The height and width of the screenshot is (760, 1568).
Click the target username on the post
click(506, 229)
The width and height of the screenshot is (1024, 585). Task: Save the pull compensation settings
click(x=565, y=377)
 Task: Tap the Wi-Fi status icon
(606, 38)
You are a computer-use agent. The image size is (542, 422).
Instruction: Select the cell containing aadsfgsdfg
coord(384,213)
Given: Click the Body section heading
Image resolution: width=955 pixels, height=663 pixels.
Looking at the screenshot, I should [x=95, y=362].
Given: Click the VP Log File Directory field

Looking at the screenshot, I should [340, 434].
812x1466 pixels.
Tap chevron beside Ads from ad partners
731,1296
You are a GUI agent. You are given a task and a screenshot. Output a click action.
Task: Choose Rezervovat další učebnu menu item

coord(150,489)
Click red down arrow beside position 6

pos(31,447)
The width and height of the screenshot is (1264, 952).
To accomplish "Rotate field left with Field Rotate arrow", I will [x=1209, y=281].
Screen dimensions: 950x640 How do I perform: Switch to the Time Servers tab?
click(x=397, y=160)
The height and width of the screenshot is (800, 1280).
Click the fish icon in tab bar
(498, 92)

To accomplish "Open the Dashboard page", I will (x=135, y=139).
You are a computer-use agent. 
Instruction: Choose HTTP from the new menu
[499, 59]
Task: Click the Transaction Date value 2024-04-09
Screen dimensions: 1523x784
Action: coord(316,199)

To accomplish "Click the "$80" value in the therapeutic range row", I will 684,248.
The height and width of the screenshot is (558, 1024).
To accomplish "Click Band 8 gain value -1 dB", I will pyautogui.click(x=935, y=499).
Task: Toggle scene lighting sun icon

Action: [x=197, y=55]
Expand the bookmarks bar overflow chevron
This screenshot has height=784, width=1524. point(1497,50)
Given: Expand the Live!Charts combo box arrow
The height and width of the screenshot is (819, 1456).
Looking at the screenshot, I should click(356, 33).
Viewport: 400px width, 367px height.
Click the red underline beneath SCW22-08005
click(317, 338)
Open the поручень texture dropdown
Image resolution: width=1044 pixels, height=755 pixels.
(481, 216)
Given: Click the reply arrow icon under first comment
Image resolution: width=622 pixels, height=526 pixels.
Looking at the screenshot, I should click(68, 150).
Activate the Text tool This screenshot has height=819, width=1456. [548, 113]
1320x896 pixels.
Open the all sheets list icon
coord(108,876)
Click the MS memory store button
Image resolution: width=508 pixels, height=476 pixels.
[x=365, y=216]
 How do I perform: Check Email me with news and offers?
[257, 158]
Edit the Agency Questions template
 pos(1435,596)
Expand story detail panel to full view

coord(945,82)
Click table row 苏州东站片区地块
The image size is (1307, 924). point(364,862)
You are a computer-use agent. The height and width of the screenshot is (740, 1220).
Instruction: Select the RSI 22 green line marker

■ ■ ■

Aim of the exercise:
Extract every line of the data above verbatim, from first to last, without changing anything.

Problem solution:
The height and width of the screenshot is (760, 1568).
Click the target username on the post
click(506, 229)
The width and height of the screenshot is (1024, 585). Task: Save the pull compensation settings
click(x=565, y=377)
 Task: Tap the Wi-Fi status icon
(606, 38)
You are a computer-use agent. The image size is (542, 422).
Instruction: Select the cell containing aadsfgsdfg
coord(384,213)
Given: Click the Body section heading
Image resolution: width=955 pixels, height=663 pixels.
Looking at the screenshot, I should [x=95, y=362].
Given: Click the VP Log File Directory field

Looking at the screenshot, I should [340, 434].
812x1466 pixels.
Tap chevron beside Ads from ad partners
731,1296
You are a GUI agent. You are given a task and a screenshot. Output a click action.
Task: Choose Rezervovat další učebnu menu item

coord(150,489)
Click red down arrow beside position 6

pos(31,447)
The width and height of the screenshot is (1264, 952).
To accomplish "Rotate field left with Field Rotate arrow", I will [x=1209, y=281].
Screen dimensions: 950x640 How do I perform: Switch to the Time Servers tab?
click(x=397, y=160)
The height and width of the screenshot is (800, 1280).
Click the fish icon in tab bar
(498, 92)

To accomplish "Open the Dashboard page", I will (x=135, y=139).
You are a computer-use agent. 
Instruction: Choose HTTP from the new menu
[499, 59]
Task: Click the Transaction Date value 2024-04-09
Screen dimensions: 1523x784
Action: coord(316,199)

To accomplish "Click the "$80" value in the therapeutic range row", I will 684,248.
The height and width of the screenshot is (558, 1024).
To accomplish "Click Band 8 gain value -1 dB", I will pyautogui.click(x=935, y=499).
Task: Toggle scene lighting sun icon

Action: [x=197, y=55]
Expand the bookmarks bar overflow chevron
This screenshot has height=784, width=1524. point(1497,50)
Given: Expand the Live!Charts combo box arrow
The height and width of the screenshot is (819, 1456).
Looking at the screenshot, I should click(356, 33).
Viewport: 400px width, 367px height.
Click the red underline beneath SCW22-08005
click(317, 338)
Open the поручень texture dropdown
Image resolution: width=1044 pixels, height=755 pixels.
(481, 216)
Given: Click the reply arrow icon under first comment
Image resolution: width=622 pixels, height=526 pixels.
Looking at the screenshot, I should click(68, 150).
Activate the Text tool This screenshot has height=819, width=1456. [548, 113]
1320x896 pixels.
Open the all sheets list icon
coord(108,876)
Click the MS memory store button
Image resolution: width=508 pixels, height=476 pixels.
[x=365, y=216]
 How do I perform: Check Email me with news and offers?
[257, 158]
Edit the Agency Questions template
 pos(1435,596)
Expand story detail panel to full view

coord(945,82)
Click table row 苏州东站片区地块
The image size is (1307, 924). point(364,862)
You are a computer-use agent. The height and width of the screenshot is (740, 1220).
Instruction: Select the RSI 22 green line marker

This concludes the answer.